Usage¶
CLI¶
Rabbit Hole is a command line tool that has been written as a lightweight alternative to logstash for the specific use case in which the input is an amqp server and the output is a SQL database.
It can be executed from the command line like this:
$ rabbithole config.yml
where config.yml is a YAML configuration file.

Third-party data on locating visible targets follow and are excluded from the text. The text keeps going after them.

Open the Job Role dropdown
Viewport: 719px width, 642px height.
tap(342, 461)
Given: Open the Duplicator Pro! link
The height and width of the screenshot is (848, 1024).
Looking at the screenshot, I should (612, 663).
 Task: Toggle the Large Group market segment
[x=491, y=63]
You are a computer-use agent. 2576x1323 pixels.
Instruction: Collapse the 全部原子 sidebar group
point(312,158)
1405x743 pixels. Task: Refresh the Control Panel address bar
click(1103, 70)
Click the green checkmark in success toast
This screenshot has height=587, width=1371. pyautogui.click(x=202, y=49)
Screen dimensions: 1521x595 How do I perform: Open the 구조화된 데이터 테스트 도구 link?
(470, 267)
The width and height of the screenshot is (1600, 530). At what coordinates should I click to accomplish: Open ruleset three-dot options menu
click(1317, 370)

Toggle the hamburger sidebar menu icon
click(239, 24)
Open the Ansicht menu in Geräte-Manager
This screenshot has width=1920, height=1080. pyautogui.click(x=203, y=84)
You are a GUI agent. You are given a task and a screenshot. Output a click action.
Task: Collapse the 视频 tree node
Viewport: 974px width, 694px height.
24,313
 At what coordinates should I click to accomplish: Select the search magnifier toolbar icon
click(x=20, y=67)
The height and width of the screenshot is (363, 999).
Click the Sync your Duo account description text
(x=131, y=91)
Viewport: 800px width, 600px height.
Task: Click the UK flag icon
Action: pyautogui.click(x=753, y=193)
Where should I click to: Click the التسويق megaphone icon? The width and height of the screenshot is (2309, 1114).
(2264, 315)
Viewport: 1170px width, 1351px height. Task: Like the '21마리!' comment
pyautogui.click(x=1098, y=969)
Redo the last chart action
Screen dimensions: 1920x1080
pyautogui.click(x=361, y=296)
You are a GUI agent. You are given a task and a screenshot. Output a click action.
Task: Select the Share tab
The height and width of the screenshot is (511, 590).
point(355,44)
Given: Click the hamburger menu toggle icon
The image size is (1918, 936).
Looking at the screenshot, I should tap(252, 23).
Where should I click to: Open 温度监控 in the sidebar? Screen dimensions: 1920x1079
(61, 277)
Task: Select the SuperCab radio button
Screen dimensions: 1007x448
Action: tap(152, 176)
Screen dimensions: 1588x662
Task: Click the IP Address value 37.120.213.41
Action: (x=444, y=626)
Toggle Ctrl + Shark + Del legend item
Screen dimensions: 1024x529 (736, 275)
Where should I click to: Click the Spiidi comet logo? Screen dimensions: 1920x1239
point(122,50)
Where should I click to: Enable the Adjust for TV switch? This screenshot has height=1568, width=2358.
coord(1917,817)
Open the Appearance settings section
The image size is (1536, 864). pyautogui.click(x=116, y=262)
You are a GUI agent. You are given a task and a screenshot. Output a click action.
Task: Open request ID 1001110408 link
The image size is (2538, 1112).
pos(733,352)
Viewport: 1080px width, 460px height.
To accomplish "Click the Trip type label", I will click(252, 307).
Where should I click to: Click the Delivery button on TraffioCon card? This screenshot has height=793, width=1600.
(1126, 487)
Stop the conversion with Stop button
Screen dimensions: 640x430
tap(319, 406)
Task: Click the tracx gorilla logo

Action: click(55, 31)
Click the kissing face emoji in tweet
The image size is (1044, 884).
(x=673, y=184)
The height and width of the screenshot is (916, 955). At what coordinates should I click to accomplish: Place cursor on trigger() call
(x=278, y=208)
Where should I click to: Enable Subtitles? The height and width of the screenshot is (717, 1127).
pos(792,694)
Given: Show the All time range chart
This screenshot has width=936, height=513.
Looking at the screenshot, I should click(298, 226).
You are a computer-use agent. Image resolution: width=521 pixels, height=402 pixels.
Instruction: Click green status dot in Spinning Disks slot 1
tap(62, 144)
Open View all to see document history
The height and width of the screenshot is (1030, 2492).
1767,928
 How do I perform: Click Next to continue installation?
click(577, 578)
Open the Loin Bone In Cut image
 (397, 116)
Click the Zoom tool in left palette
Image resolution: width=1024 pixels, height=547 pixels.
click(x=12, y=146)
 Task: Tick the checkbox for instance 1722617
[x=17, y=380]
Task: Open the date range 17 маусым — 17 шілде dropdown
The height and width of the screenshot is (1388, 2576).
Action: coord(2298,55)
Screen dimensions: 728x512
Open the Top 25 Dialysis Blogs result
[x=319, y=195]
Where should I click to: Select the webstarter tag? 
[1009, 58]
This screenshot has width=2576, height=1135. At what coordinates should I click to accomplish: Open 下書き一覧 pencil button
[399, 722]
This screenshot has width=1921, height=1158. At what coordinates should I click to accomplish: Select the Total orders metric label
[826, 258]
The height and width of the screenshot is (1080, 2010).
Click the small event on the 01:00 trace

For example:
size_limit: 5
time_limit: 15
blocks:
- name: input
type: amqp
kwargs:
url: 'ampq://username:password@localhost:5672'
- name: output
type: sql
kwargs:
url: 'postgres://username:password@localhost:5432/db_name'
flows:
- - name: input
kwargs:
exchange: logs
exchange_type: fanout
durable: true
- name: output
kwargs:
query:
INSERT INTO logs (timestamp, message)
VALUES (CAST (:timestamp AS TIMESTAMP), :message)
parameters:
timestamp: timestamp
message: message.text
- - name: input
kwargs:
exchange: events
exchange_type: fanout
durable: true
- name: output
kwargs:
query:
INSERT INTO events (timestamp, message)
VALUES (CAST (:timestamp AS TIMESTAMP), :message)
parameters:
timestamp: timestamp
message: message.text
- where:
- size_limit: batcher size limit
- time_limit: batcher size limit
- blocks: list of building blocks to use in the flows
- flows: list of blocks connected to transfer information information
Blocks¶
A block rabbithole is the name of the little piece that can be added to a flow to receive/send messages as needed to build the desired flow of information. There are currently three different kinds of blocks:
input
an input block is a block that receives a messages from an external source, such as an amqp server, and transfers them as they are received to the next block in the flow.batchers
rabbithole uses the concept of batchers that is also used in logstash. A batcher is just an in-memory queue whose goal is to output data more efficiently by writing multiple messages at once. It keeps messages in memory until its capacity has been filled up or until a time limit is exceeded. Both parameters can be set in the configuration file.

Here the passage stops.